Curieuse, Marie regarde à travers la fente. Il fait trop sombre à l’intérieur pour y voir quelque chose mais, elle en est sûre, il y a quelque chose au fond de l’urne.

Lorsque qu’elle ouvre le couvercle de la boite, elle voit des milliers de confettis de toutes les couleurs. Elle a l’impression de tenir un bocal d’où jaillirait un petit poisson en costume à paillettes rouges. Impatiente, elle plonge la main dans les milles confettis et en ressort une poignée grosse comme sa main d’enfant qu’elle lance  au dessus de sa tête.  Les minuscules  papiers s’envolent avant de retomber comme la neige sur sa joie qui éclate au cœur de la petite place.

Plusieurs enfants attirés par le son cristallin de son rire s’approchent et aperçoivent Marie sur son banc, la boite à pensées à la main.

Les confettis continuent, virevoltent et s’étalent au sol aux pieds de la fillette. Un des enfants, un petit garçon brun à la peau mate regarde le sol et montre du doigt quelque chose à Marie qui voit alors les lettres tracées sur chacun des petits papiers. Ceux retombés devant le garçon sont placés de telle sorte qu’elle parvient à lire les mots « JOLI RÊVE ».  Zut, ce n’est pas une pensée se dit-elle en relisant à voix haute les mots. Alors elle retente la chance en jetant une nouvelle poignée dans l’air du soir. 

CIEL BLEU! S’écrie le garçon en levant les bras en signe de victoire.

PLANÈTE MÈRE ? ça veut dire quelque chose ? S’interroge un autre enfant.

Ils sont maintenant huit, filles et garçons, à guetter les mots qui se forment sur le sol. Marie est heureuse, elle lance les confettis jusqu’à toucher le ciel avant de redescendre sur la cohue qu’ils provoquent. Même des grands, le sourire aux lèvres, prennent part au spectacle.
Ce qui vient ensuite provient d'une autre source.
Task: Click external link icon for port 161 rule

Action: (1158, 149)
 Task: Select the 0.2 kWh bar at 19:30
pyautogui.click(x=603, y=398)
Au bout d’un certain temps, il ne reste qu’une poignée de confettis dans le fond de l’urne, Marie le sait, sans les voir elle a senti que la fin était là. Alors dans un geste aussi auguste que celui de la célèbre semeuse, le regard droit, elle ouvre une dernière fois sa main au-dessus de sa tête. Tous se sont arrêtés et attendent de savoir quels mots vont s’écrire sur le sol.

Le garçon brun qui s’était approché prend la main de Marie, tous deux regardent, muets, le dernier mot avant qu’un coup de vent ne le balaie comme s’il s’agissait d’une quelconque poussière.

ESPOIR, souffle Marie au centre de la petite place devenue silencieuse.

La nuit tombe doucement, Marie reprend l’urne vide et s’éloigne vers l’avenir.